I am interested in mentoring projects that use simple interpretability approaches to understand how models generalize. Here are some illustrative example projects:
"studying persona representations": filter pretraining data for tokens within quotes and/or forum posts, and characterize the important dimensions in how pre-trained models represent these tokens (with SAE-like methods or simpler methods). Study the causal effect of these directions on behavior.
"studying goal representations": filter pretraining data for tokens describing multi-step sequences of actions (e.g. wikihow, walkthroughs, instruction manuals), characterize the important dimensions in how pre-trained models represent these tokens. Study the causal effect of these directions on behavior.
"read features vs. write features": pre-trained LLMs infer features that were relevant to the process of generating text (reading), and use them to compute features for predicting subsequent text (writing). Steer models' activations with random bias vectors as a stand-in for "write" features, and sample tokens. Then measure the activations of unsteered models on those sampled tokens, and compare them to unsteered samples as a baseline, as a stand-in for "read" features. Characterize the geometry of this mapping from “write” features to “read” features.
“studying representations underlying RL generalization”: train models with RL with a mixture of prompt distributions. Use a reward signal that (1) varies across prompt distributions, or (2) is the same across prompt distributions. Do models trained with (1) vs. (2) generalize differently? If so, can this be mechanistically explained using representations?
I lead the interpretability team at OpenAI. I am most interested in simple, practical interpretability approaches that are targeted at making models safer. In a previous life, I worked as a neuroscientist.

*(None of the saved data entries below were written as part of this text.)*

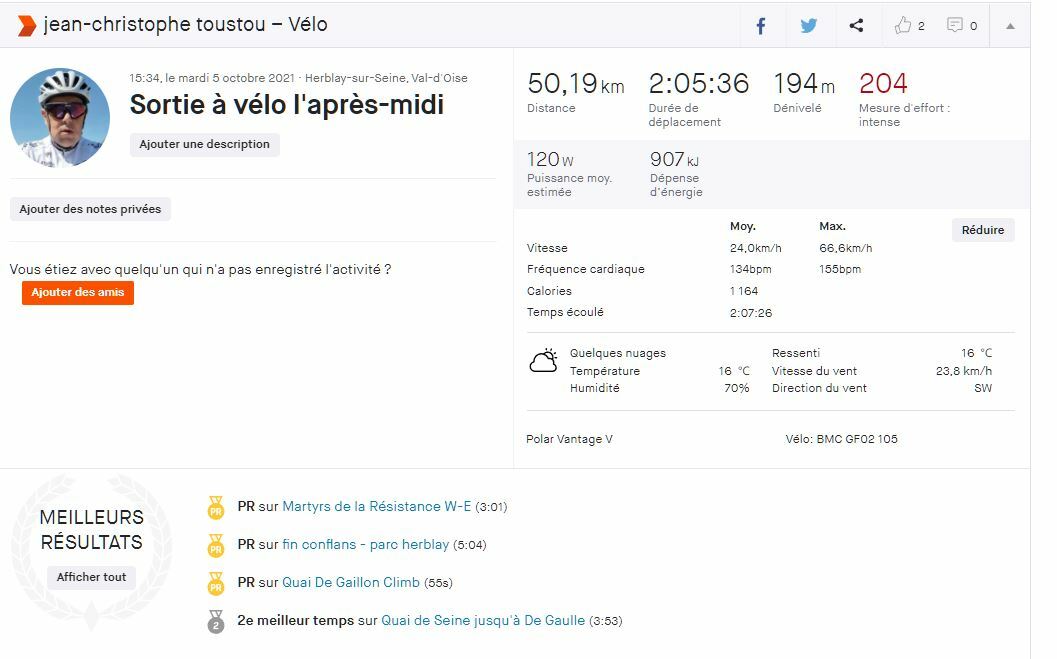Click the silver second-place medal icon
The image size is (1057, 659).
pos(215,621)
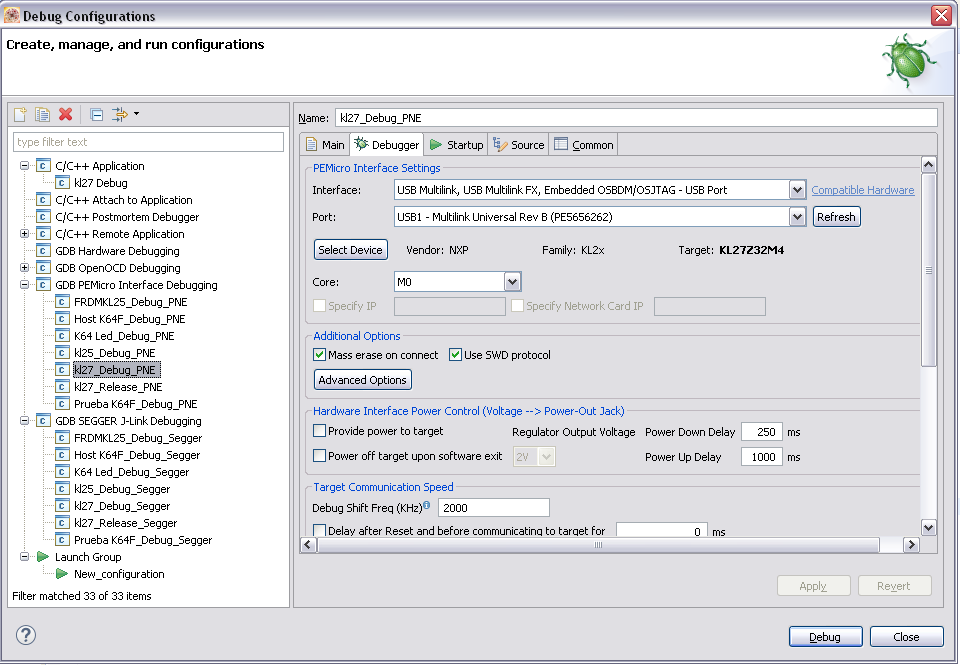Open the Interface dropdown list
The width and height of the screenshot is (960, 665).
[797, 190]
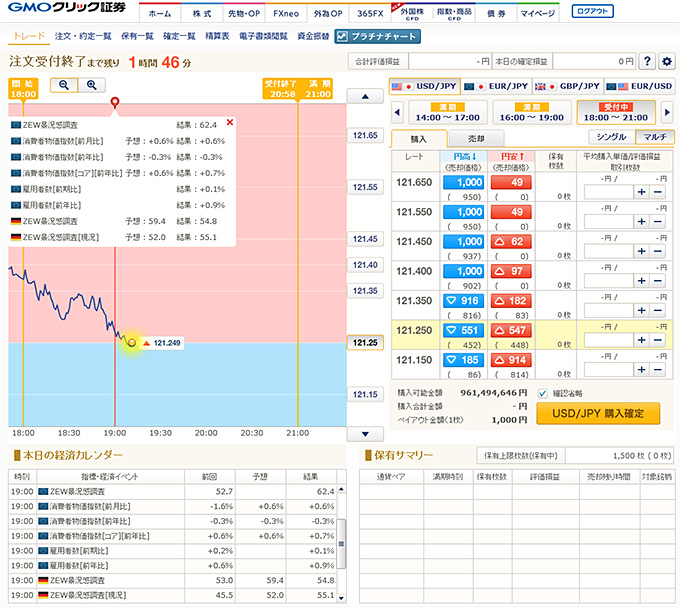This screenshot has width=680, height=609.
Task: Open the help question mark icon
Action: tap(647, 62)
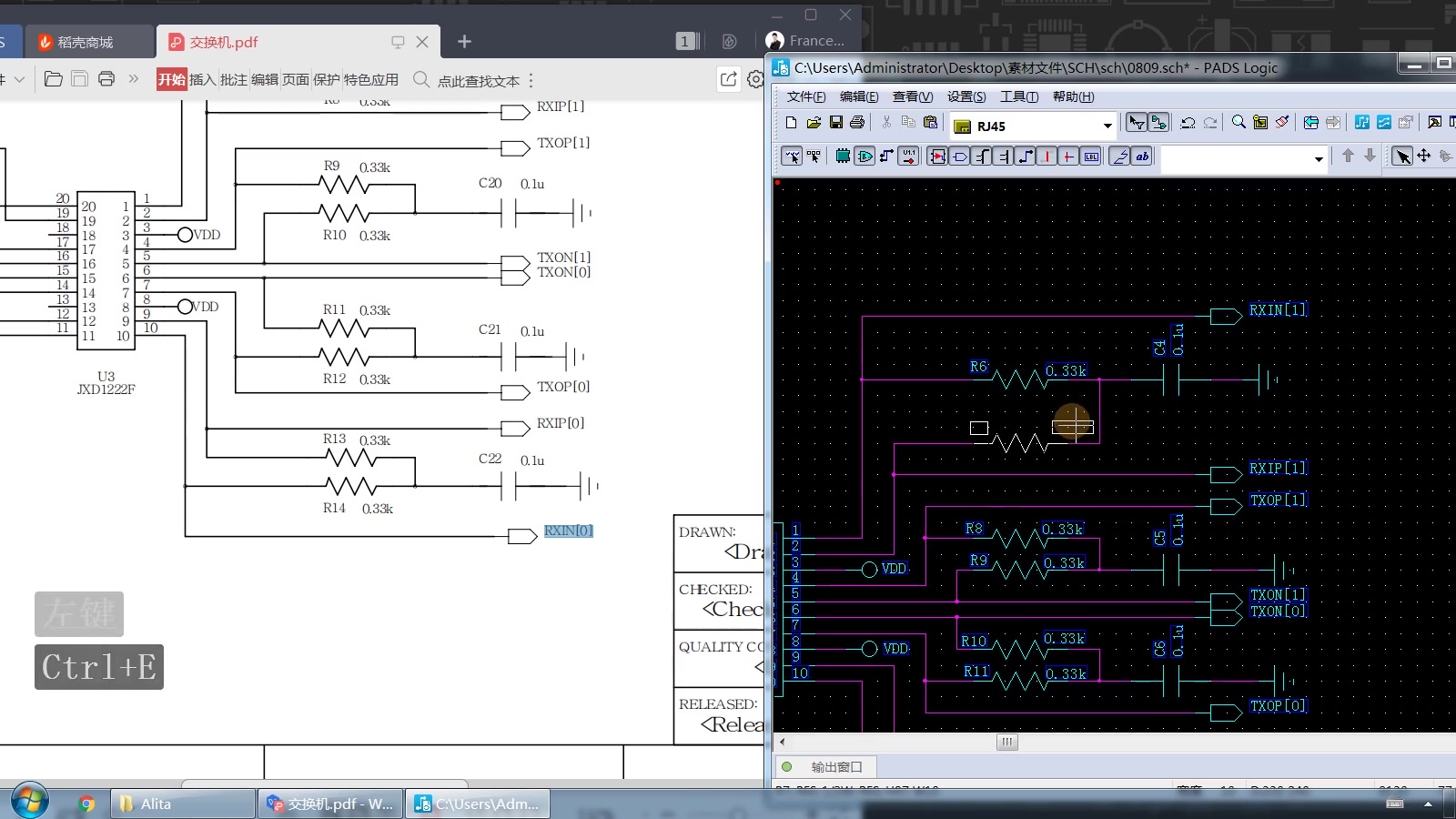Click the Open file folder icon in PADS
The width and height of the screenshot is (1456, 819).
coord(814,122)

1 hour/week meetings + async discussions in Slack threads; can schedule additional meetings ad hoc as needed.
Essential:
Preferred:
Scholars are welcome to find collaborators.
We'll go through potential projects at the beginning, and scholars can propose alternatives. Scholars should explore the first week or two, and decide on a project direction in the second week.
MATS Research phase provides scholars with a community of peers.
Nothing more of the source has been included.